To Hydrate or Not to Hydrate that is the question.

Written by : Ashley Tresoline, Bella Foodie, LLC &

Michelle Crean, Empowerment for Women

The human body is composed of up to 70% water and is involved in so many processes in the body that being just 2% dehydrated can start to hinder your body’s ability to perform.  Therefore, staying hydrated is of great importance in order to maximize your performance.
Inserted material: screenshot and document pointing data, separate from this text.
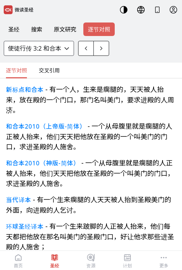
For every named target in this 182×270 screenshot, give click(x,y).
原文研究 (65, 29)
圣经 (13, 29)
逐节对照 (99, 29)
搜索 (36, 29)
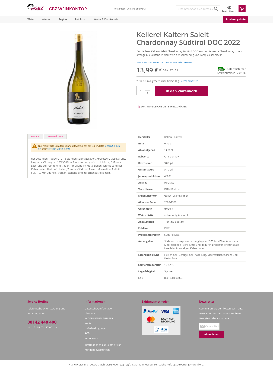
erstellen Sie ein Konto (59, 148)
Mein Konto (229, 11)
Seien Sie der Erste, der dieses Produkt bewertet (164, 62)
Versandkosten (189, 81)
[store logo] (35, 7)
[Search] (216, 8)
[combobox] (198, 8)
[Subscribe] (211, 334)
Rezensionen (55, 136)
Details (35, 136)
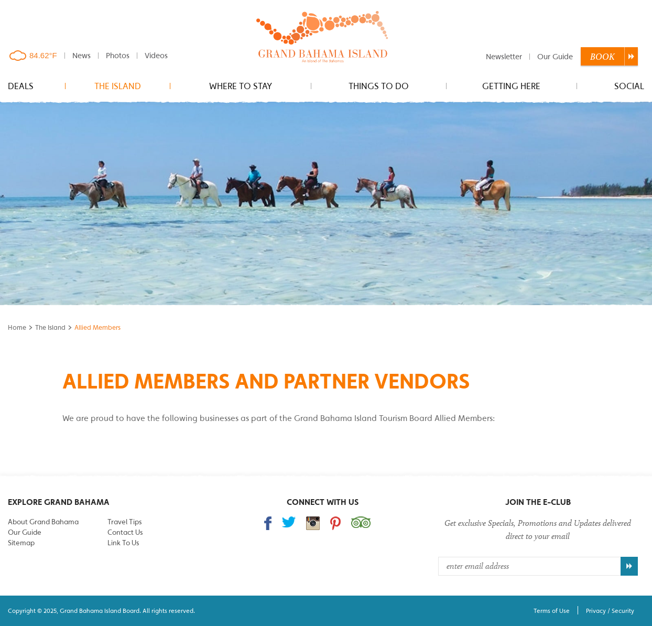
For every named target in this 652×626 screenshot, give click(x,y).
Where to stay (240, 86)
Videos (156, 55)
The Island (117, 86)
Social (629, 86)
Other fluids don’t act the same as water in your body, and they don’t meet your needs for hydration like water does, which causes most people to be slightly dehydrated from relying on other fluids for their fluid intake.

Water also makes up more than half of your bodyweight and some major functions include:

  • Lubricates joints.
  • Flushes toxins out of vital organs
  • Carries nutrients to your cells
  • Provides a moist environment for ear, nose and throat tissues.
  • Repairs muscle tissue
  • Helps your hormones work properly.
  • Is essential in helping you reach your ultimate fitness goals and for overall health and longevity.

We lose water each day when we go to the bathroom, sweat and breathe. We lose it even faster when the weather is really hot, when you exercise or if we have a fever.  If you don’t replace the water you lose, you can become dehydrated.

Some effects of dehydration include:

  • Dry, sticky mouth
  • Sleepiness or tiredness
  • Thirst
  • Decreased urine output
  • Few or no tears when crying
  • Dry skin
  • Headache
  • Constipation
  • Dizziness or lightheadedness

Most people are familiar with the recommendation of eight 8 ounces glasses per day, but there is some debate about how much water we should have. I tell my clients the general rule of thumb is to drink half your bodyweight in ounces per day. Also consume water before, during and after your workouts, or when you consume beverages that are diuretics such as caffeinated beverages or alcohol.

I am always amazed when people tell me they dislike the taste of water. Here are a few ways to make drinking your water more interesting.

  • In an ice cube tray, with equal parts water and lemon or lime juice. The ice cubes will give your water a little something special and keep your drink cold at the same time.
  • On a baking sheet freeze your favorite berries in a single layer. Once fully frozen you can transfer them to a freezer bag. Add the frozen fruit to a pitcher of water and let stand for a few hours or overnight in the refrigerator. It gives the water a lovely fruity taste. Add a sprig of mint or a slice of ginger for an extra zip.
  • Fill a pitcher with cold water. Add lemon and cucumber slices, fresh basil or mint the list goes on and on. Use your imagination and your garden.

The moral of the story is we need water for everything to keep us at our peak healthiness. Please drink more water !!!!!